Twenty minutes later the three ladies of Lowbridge were sitting in the Yellow Room – still definitely green – and Bella was pouring tea. ‘I thought that if we could sit down and talk through a few things then I’m sure we can all get on, can’t we?’
Darcy didn’t reply. Veronica nodded. ‘Of course. I get along with everyone.’
So insolence and denial were her current challenges. Bella slid the plate of shortbread across the coffee table to the other women. ‘Biscuit?’
‘No thank you.’ Veronica shook her head.
‘I don’t eat carbs before noon,’ Darcy told her.
Bella’s natural sympathy had been with Darcy as her fellow incomer and the grieving widow, but she was absolutely prepared to switch sides based on attitude to carbs. The shortbread had been her main tool for getting the two women on side. Without food as an offering Bella’s social weapons were significantly more limited.
She thought back over Flinty’s suggestions from the day before. What was the common ground here? ‘Adam asked me to have a chat with you about the whole bedroom thing.’
Darcy bristled instantly. ‘So you are throwing me out?’
‘Not at all, but he hates two of you fighting all the time.’
‘We are not fighting,’ Veronica insisted.
‘Well we have been a bit,’ Darcy conceded. ‘Because you won’t let it go.’
‘Well those rooms are for the current laird and lady.’
‘The current laird said he didn’t mind.’
The conversation was already getting away from Bella. ‘But he does mind that you two aren’t getting along.’ What would Adam say? No. That was the wrong question. Adam had already tried. He’d tried to keep the peace and be conciliatory and it hadn’t helped at all. Bella needed to find whatever it was that Adam wouldn’t say. ‘And,’ she took a deep breath and hoped that her fiancé wouldn’t be too furious if – when – he heard about this. ‘Only this is Adam’s home now and he wouldn’t want to have to ask you both to leave.’
Both women stared at her.
‘He would never…’ Veronica started.
‘But Adam said…’ added Darcy.
The horror on both their faces made Bella pause. She’d threatened the one thing she knew her fiancé would never condone. ‘I’m sorry.’
Darcy was blinking back tears. Veronica looked devastated. So much for her clever strategy. ‘Of course he would never… It’s just that he really hates you fighting and I promised I’d try to get you to stop.’

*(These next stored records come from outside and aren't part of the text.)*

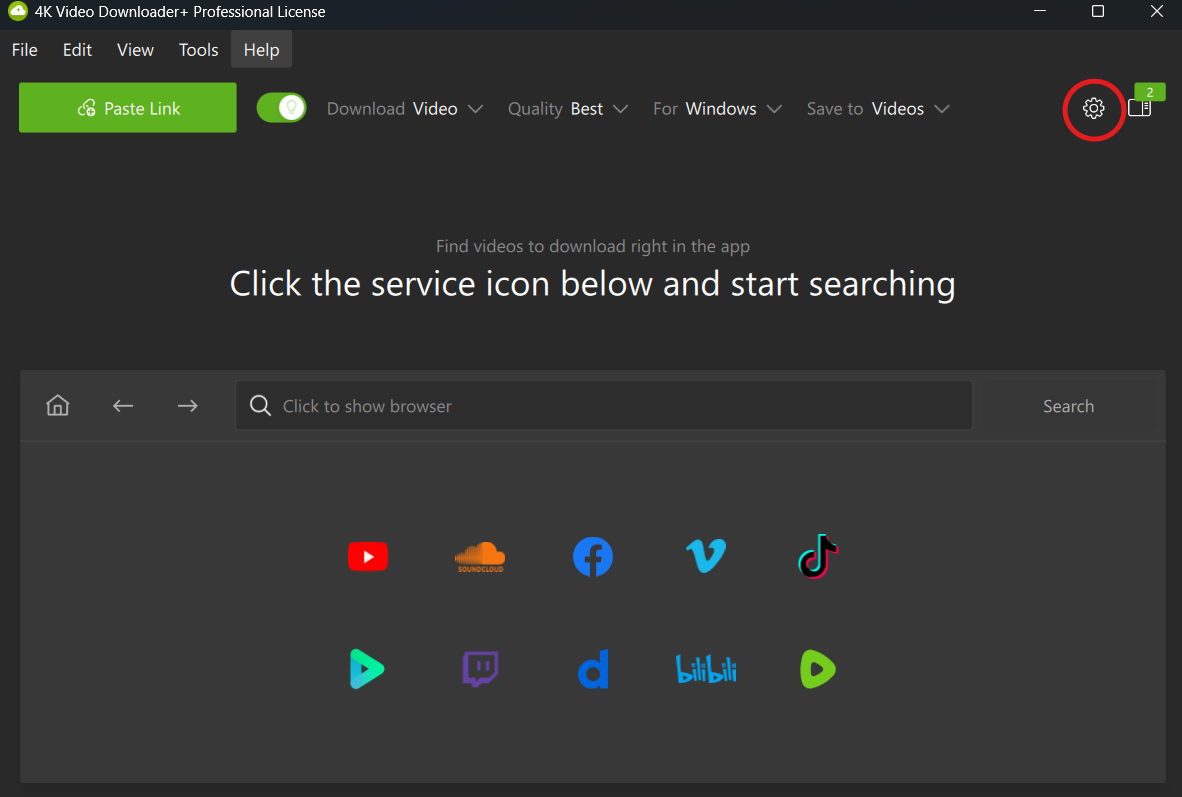Open the TikTok service icon

pyautogui.click(x=818, y=557)
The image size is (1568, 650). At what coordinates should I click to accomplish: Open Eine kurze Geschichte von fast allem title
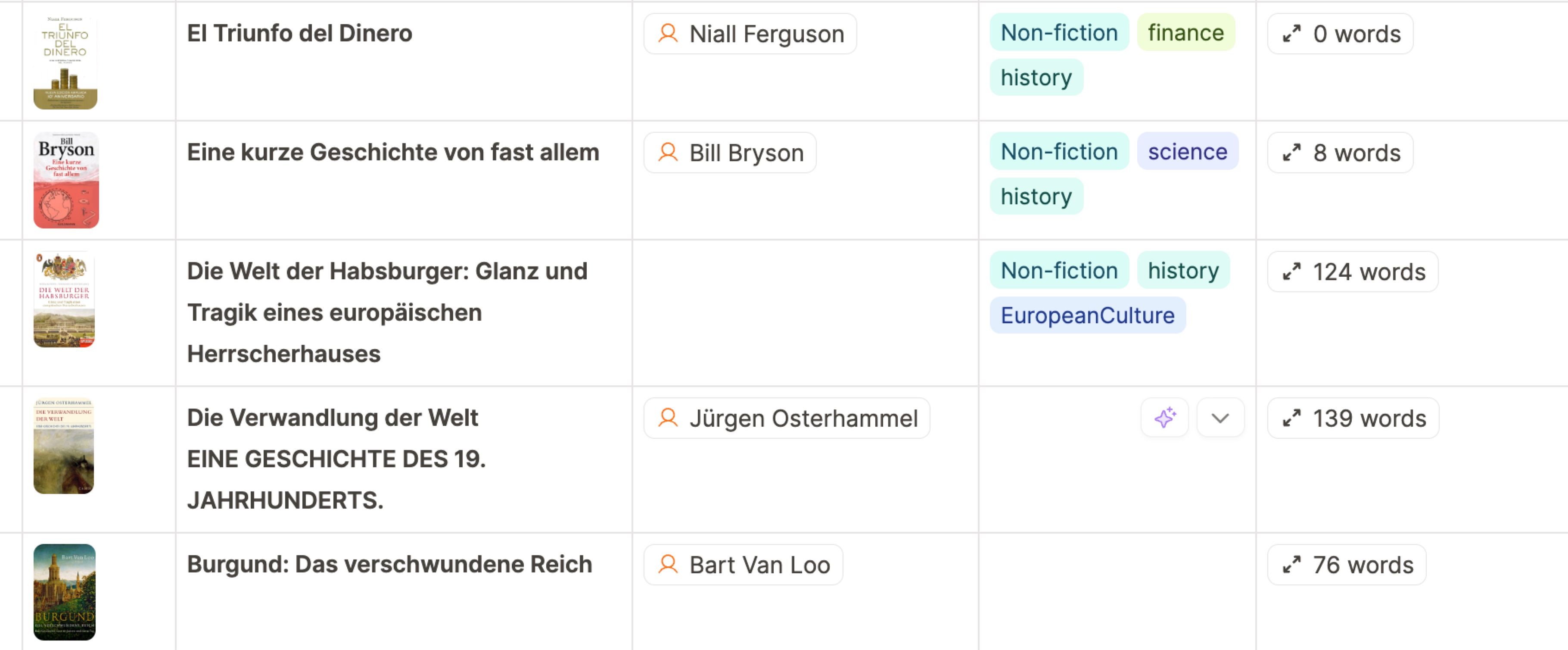pos(392,152)
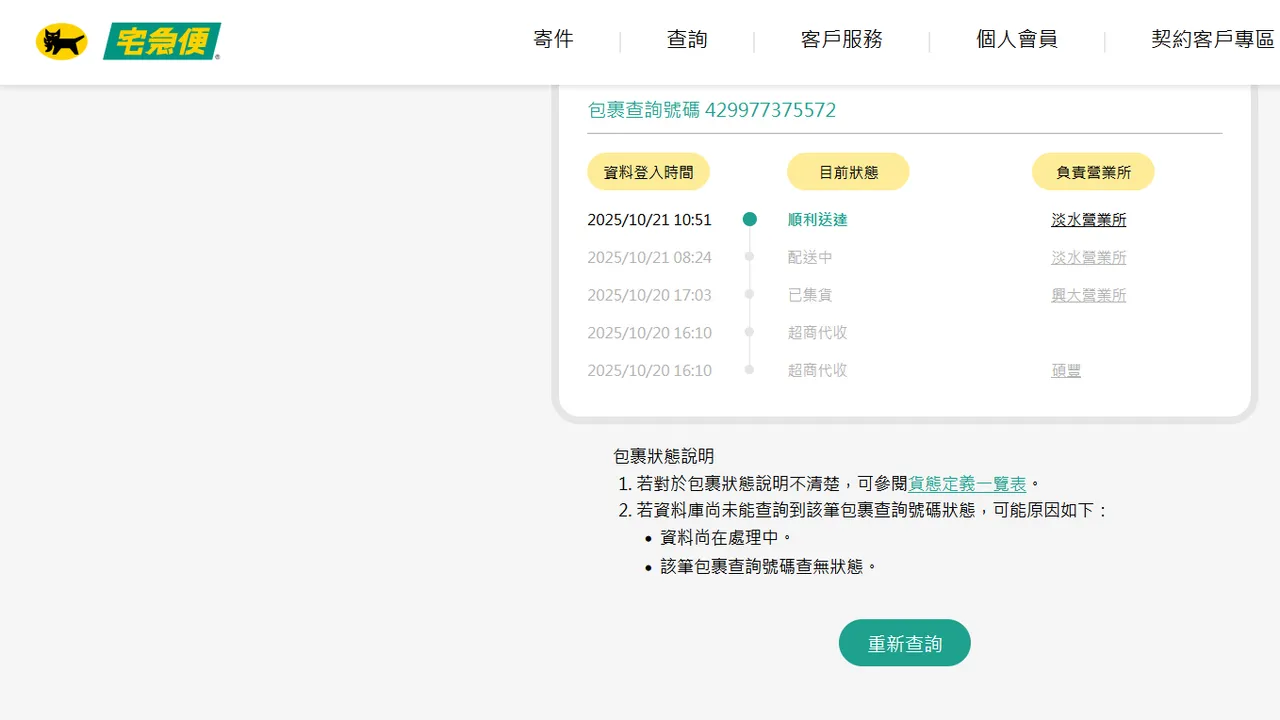Click the timeline dot beside 已集貨
Screen dimensions: 1280x720
point(749,295)
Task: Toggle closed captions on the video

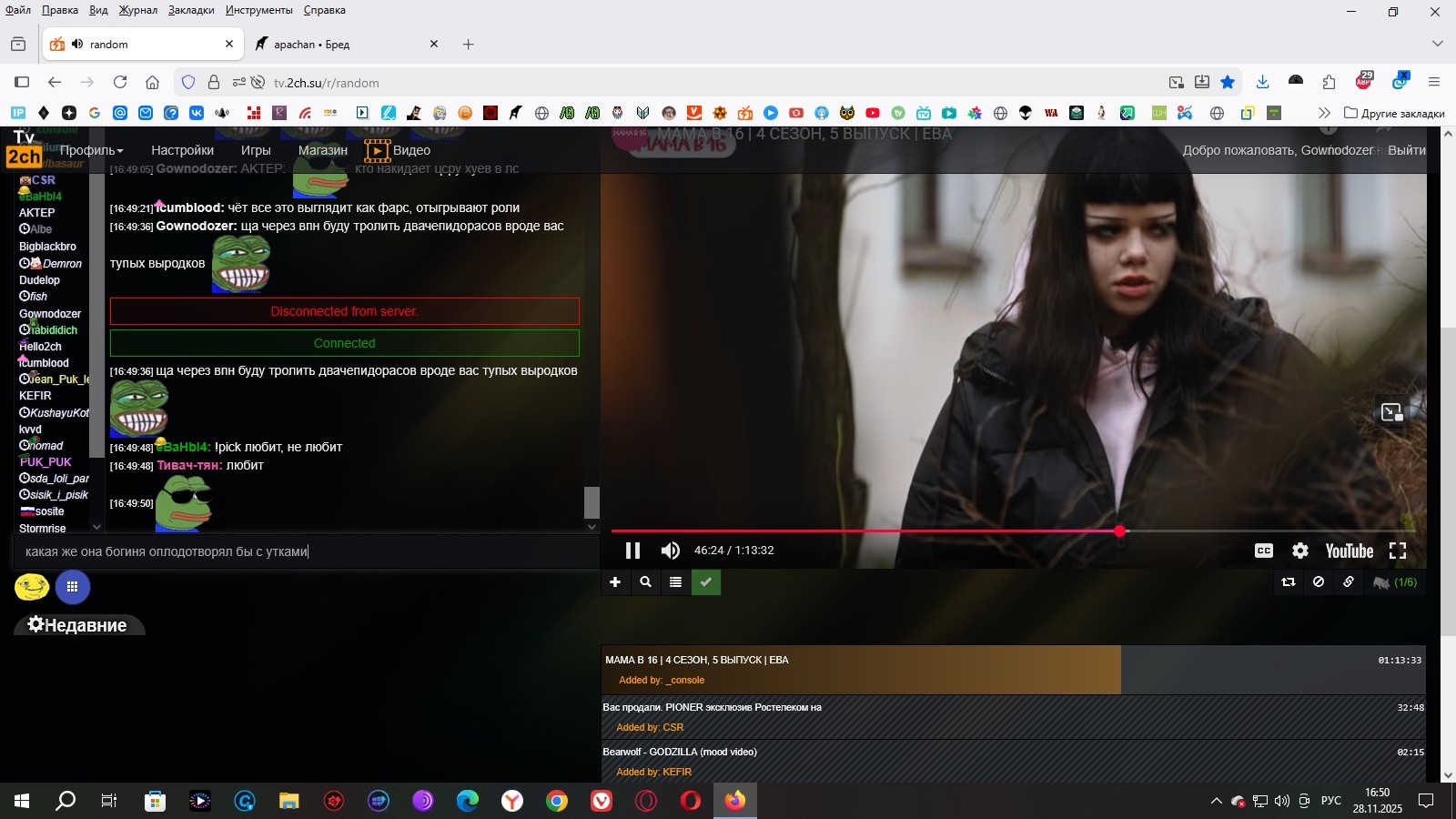Action: (x=1264, y=551)
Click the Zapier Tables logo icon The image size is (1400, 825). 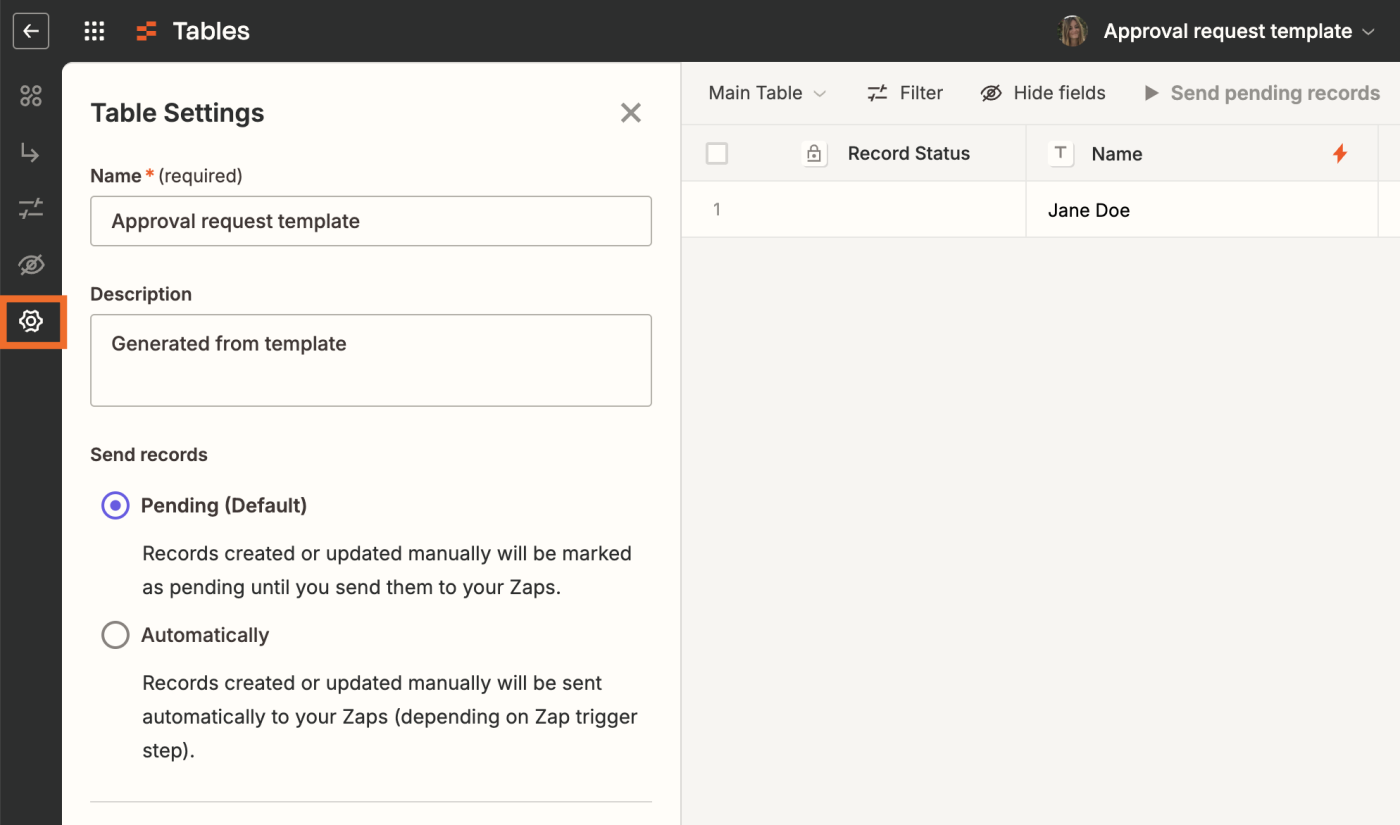click(x=147, y=31)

‘Is it really upsetting him?’ Darcy asked.
‘It is.’
‘Well I don’t want that.’
‘Neither do I,’ insisted Veronica, either through genuine feeling or a reluctance to give up the moral high ground to her rival. The older dowager sighed slightly, before picking up a triangle of shortbread and taking a small bite. She closed her eyes. Bella recognised that look. It was the look she remembered seeing on her grandmother’s face at the first taste of something new and delicious. It was the simple bliss of putting something delicious into your mouth and feeling it dissolve on your tongue. Whoever would have thought Veronica was capable of such a feeling?
Bella grabbed the moment of pause to move the conversation to calmer waters. She’d made it clear that they needed to sort out their dispute about bedrooms, but she’d let them take a moment to reflect before she pushed again. And it gave her a chance to ask about something else that was niggling at her.
‘You both know about Poppy, right?’
Both women nodded as though discussion of the household ghost was utterly mundane.
‘Flinty said she wasn’t the only ghost.’ Bella was still very clear that she did not believe, but at the same time, she definitely wanted to be forewarned if she was likely to meet a Roman legion marching across the courtyard in the middle of the night.
‘Oh well of course not,’ Veronica confirmed. ‘There’s the old cook, although I don’t think anyone’s seen her for years.’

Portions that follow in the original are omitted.